> Stated problem:
Substitute "Navigation Menu" for "Main Menu" everywhere in the data below, leaving everything else unchanged. Reproduce the data without the pictures.

Items listed in a dataset:
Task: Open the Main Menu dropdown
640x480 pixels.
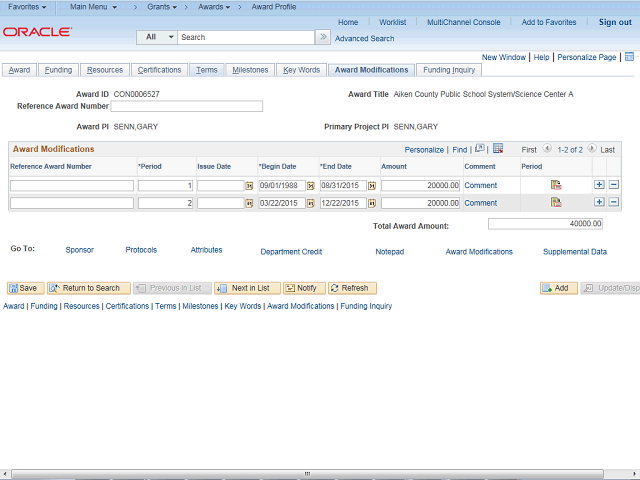Action: tap(93, 7)
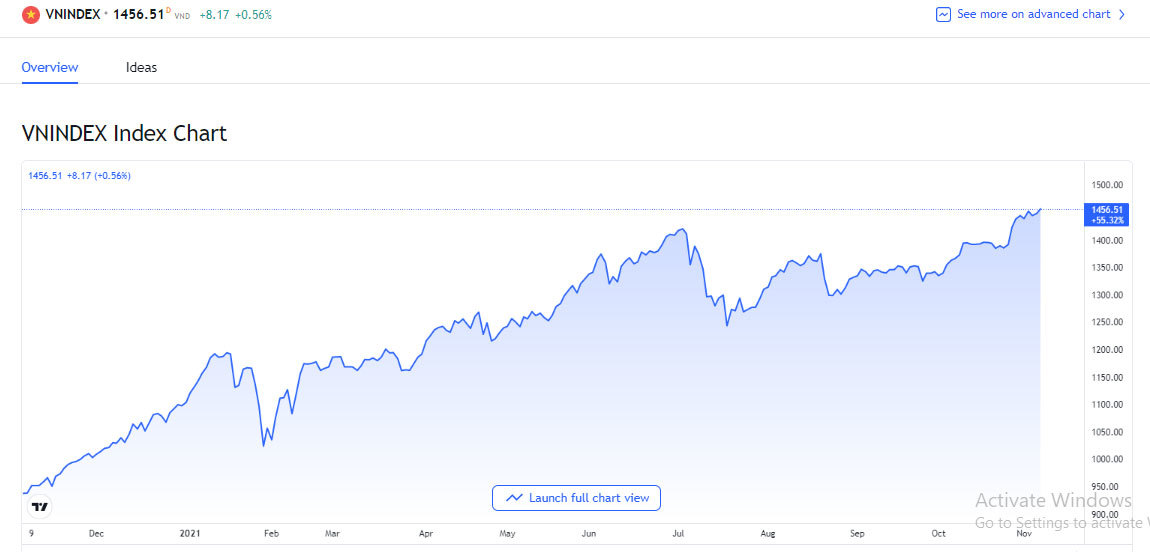Image resolution: width=1150 pixels, height=552 pixels.
Task: Open See more on advanced chart
Action: tap(1033, 15)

> Written response:
Task: Open the Navigation Menu dropdown
640x480 pixels.
Action: tap(93, 7)
Image resolution: width=1150 pixels, height=552 pixels.
Task: Open See more on advanced chart
Action: tap(1033, 15)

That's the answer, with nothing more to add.